The 2025 Charity Governance Code makes equity a governance priority, making Boards accountable for demonstrating progress. That means examining governance architecture: who sets the agenda, how authority is distributed, whose expertise is recognised as strategic, and whether the people most affected by decisions have genuine influence over them.
Anj brings deep expertise in Shifting Power principles, applying them to governance design and funding practice. She is one of fewer than 1% of Black and brown women in the UK holding governance roles at senior level and has served as Chair of arts organisation Freedom Studios and Independent Governor and Committee Chair at Leeds Arts University.

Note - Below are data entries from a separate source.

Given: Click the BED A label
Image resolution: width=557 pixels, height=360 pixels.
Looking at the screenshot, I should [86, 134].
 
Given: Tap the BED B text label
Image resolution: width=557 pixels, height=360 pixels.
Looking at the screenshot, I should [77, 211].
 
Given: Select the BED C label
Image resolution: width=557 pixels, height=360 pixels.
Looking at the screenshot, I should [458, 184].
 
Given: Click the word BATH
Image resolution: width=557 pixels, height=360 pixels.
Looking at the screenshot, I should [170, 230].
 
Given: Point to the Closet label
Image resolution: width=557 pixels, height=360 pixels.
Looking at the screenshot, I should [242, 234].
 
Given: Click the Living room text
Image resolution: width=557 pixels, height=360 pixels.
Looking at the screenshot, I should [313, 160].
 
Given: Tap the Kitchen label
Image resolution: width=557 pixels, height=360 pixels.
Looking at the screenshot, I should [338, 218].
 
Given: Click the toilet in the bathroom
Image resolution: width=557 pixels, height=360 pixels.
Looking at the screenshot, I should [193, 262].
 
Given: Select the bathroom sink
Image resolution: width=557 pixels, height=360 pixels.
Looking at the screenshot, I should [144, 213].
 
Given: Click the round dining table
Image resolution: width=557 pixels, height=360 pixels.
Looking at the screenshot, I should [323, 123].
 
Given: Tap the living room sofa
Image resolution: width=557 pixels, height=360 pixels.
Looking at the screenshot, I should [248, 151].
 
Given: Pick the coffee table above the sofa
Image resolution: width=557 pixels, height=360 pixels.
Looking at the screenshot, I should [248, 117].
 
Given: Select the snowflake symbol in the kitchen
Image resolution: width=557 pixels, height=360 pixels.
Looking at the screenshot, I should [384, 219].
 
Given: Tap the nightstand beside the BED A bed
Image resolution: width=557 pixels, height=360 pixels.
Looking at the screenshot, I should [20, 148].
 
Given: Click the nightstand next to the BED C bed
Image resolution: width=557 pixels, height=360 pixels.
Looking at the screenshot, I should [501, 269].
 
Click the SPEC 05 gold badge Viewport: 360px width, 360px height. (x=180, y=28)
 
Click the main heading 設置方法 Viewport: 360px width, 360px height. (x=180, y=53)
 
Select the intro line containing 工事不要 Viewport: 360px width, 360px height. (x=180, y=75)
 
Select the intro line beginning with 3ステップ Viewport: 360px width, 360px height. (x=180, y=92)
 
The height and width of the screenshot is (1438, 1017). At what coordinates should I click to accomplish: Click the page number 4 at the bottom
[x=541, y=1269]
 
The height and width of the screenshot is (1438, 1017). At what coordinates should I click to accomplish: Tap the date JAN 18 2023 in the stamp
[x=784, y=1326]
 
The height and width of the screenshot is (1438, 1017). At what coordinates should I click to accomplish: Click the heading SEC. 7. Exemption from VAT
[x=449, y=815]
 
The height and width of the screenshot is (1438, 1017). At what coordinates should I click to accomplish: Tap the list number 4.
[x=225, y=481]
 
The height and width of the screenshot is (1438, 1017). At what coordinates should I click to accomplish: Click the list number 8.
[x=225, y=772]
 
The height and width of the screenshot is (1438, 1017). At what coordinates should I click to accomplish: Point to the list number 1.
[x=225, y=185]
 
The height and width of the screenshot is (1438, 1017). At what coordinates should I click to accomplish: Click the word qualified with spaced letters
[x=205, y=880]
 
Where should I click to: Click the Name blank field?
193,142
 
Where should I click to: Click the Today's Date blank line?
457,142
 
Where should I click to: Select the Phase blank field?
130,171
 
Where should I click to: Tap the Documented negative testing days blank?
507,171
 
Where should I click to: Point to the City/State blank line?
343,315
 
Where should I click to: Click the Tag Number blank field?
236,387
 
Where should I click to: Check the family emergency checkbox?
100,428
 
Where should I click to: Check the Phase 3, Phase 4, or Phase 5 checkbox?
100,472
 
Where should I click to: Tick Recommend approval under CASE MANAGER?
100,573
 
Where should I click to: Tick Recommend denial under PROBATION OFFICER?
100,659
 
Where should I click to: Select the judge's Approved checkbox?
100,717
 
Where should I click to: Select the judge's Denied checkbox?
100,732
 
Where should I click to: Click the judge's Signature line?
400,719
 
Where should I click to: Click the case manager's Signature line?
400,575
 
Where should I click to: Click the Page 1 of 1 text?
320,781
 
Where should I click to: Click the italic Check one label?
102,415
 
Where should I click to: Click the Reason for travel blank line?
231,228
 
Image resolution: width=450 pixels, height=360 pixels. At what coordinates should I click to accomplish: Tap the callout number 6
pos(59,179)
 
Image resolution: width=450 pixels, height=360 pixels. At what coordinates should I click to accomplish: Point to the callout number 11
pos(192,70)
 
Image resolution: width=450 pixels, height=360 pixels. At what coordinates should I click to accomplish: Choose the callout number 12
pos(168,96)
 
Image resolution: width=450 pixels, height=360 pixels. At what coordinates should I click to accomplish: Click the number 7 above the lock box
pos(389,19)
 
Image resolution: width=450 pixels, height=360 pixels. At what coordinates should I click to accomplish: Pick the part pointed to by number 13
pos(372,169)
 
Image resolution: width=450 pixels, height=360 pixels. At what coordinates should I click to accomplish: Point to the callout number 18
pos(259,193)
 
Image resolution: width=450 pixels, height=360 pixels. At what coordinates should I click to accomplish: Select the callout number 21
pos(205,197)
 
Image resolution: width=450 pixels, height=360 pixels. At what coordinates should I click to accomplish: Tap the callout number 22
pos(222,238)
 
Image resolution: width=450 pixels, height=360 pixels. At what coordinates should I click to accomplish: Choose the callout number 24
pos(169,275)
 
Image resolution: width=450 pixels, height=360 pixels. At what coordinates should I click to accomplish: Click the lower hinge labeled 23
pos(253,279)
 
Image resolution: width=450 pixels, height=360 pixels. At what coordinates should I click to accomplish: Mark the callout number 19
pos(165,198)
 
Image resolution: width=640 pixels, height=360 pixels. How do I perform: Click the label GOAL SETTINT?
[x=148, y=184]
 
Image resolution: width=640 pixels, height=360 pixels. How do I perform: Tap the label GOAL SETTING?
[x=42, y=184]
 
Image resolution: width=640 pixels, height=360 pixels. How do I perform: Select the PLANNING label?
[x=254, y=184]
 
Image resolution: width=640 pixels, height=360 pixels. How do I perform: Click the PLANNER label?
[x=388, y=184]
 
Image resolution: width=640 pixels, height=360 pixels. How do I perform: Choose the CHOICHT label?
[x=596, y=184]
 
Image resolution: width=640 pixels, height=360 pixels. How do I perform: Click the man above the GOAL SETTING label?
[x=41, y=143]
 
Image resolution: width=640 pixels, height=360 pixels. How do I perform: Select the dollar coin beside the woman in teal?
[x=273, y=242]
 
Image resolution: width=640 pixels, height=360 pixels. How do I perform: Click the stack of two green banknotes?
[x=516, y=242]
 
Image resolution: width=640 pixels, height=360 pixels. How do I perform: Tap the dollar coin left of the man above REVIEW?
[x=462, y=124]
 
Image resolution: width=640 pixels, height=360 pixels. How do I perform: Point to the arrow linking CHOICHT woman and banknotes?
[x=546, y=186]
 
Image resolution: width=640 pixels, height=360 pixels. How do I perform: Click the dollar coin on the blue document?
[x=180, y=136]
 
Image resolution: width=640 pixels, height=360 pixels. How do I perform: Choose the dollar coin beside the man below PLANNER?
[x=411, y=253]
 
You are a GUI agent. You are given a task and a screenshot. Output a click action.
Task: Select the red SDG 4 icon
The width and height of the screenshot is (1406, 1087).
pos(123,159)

We work with charities, social enterprises, public sector bodies and purpose-led funders across the UK and internationally.
Our Values
IWC is built on a set of values that are more than aspirational statements. They are the standard against which we assess our own practice, and the basis on which we choose who we work with.
We are changemakers of all bodies, beliefs and backgrounds, united by a commitment to a world that is fair and safe for women and all marginalised people.
Integrity: we name what we see, including when it is uncomfortable, and we are honest about the limits of our own expertise. Organisations commissioning this work should expect the same directness from us that we ask of them.
Fairness: we promote justice, equity and inclusion in every relationship and decision, and we hold ourselves accountable to the same structural scrutiny we bring to the organisations we work with.
Generosity: we share time, resources and connection to uplift others. As a social business, we commit a minimum of 10% of our time to mentoring, pro bono sessions and subsidised places for changemakers experiencing hardship or harm.
Positivity: we hold hope and resilience as active practices. The scale of the problem has not diminished our conviction that structural change is possible, it has sharpened it.
What We Do: For Changemakers
Our community is for changemakers of all genders who want the world to become a safer, fairer place for women and other marginalised people. It is a space for the intersectional, sometimes uncomfortable conversations that more cautious spaces rarely hold well, and a practical resource for those building the skills, networks and strategies that sustained social change requires.
Too many changemakers are doing vital work in isolation, stretched thin and at risk of burnout. This community exists to change that: to ensure that the people working hardest for women’s rights and safety do not have to do it alone.
IWC is a place that’s safe for the messy, intersectional conversations that can be shied away from in other communities.” IWC member and behavioural specialist Cllr Adele Bates.